Alors que sa coalition de partis d'extrême droite et ultra-religieux perd du terrain dans les sondages, cette série de nouveaux projets de loi et de réglementations est la dernière chance pour Netanyahou de consolider son pouvoir avant les élections qui doivent avoir lieu avant la fin octobre 2026. Celles-ci se dérouleront dans un contexte de tensions politiques très vives : cinq élections ont eu lieu entre 2019 et 2022, les électeurs étant divisés en deux sur la question du soutien à Netanyahou.
Une nouvelle loi vise à limiter les pouvoirs de la Cour suprême en lui retirant son autorité pour déterminer quels juges entendront une affaire devant la Haute Cour de justice. Une autre loi vise à scinder le rôle du procureur général en deux, dans le cadre d'un effort plus large visant à affaiblir le pouvoir du procureur général Gali Baharav-Miara, qui est depuis longtemps une épine dans le pied de Netanyahou. Des mesures similaires ont déclenché des manifestations de masse dans tout le pays avant la guerre contre Gaza, des centaines de milliers de personnes se rassemblant contre le « coup d'État judiciaire » de Netanyahou.
La scission des pouvoirs du procureur général permettrait à Netanyahou de nommer un fidèle pour remplacer Baharav-Miara, qui aurait le pouvoir d'annuler son procès pour corruption, qui dure depuis longtemps et dont le bien-fondé est avéré, d'enterrer les innombrables enquêtes sur les transactions louches et corrompues de ses ministres et conseillers, et de purger les procureurs considérés comme des « fauteurs de troubles».
Netanyahou a officiellement demandé la grâce au président Isaac Herzog, après deux demandes en ce sens de la part du président américain Donald Trump. Mais, selon la loi israélienne, une grâce ne peut être envisagée qu'après une condamnation, une situation que Netanyahou est déterminé à éviter.

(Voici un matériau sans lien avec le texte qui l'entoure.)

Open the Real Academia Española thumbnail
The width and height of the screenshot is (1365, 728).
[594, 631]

Le ministre des Finances Bezalel Smotrich a lancé un projet de 900 millions de dollars sur cinq ans visant à reconfigurer la Cisjordanie, occupée illégalement par Israël depuis la guerre israélo-arabe de 1967.

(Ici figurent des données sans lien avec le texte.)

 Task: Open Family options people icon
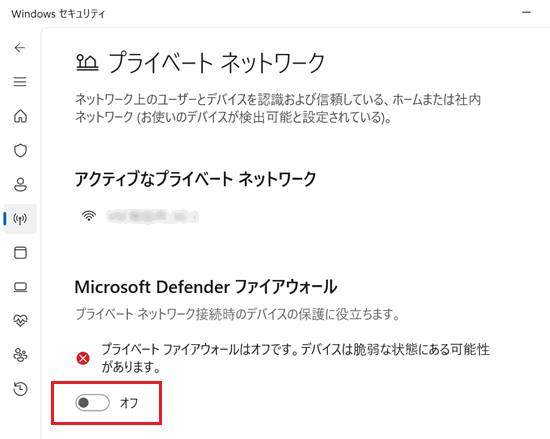[x=20, y=355]
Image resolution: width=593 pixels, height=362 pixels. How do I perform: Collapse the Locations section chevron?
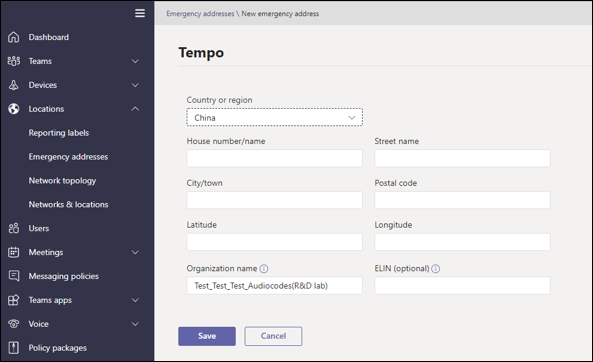pos(135,109)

Ce plan prévoit le déplacement de bases militaires israéliennes, la construction d'infrastructures pour des dizaines de nouveaux groupes de colonies et la construction de routes. Il s'inscrit dans le cadre du programme plus large du gouvernement visant à établir l'annexion de facto de la Cisjordanie, qui comprend l'octroi d'un statut légal à 19 colonies, jugées illégales en vertu de la loi israélienne, et à deux autres qui ont été évacuées il y a près de 20 ans dans le cadre du plan de désengagement mené par l'ancien premier ministre Ariel Sharon.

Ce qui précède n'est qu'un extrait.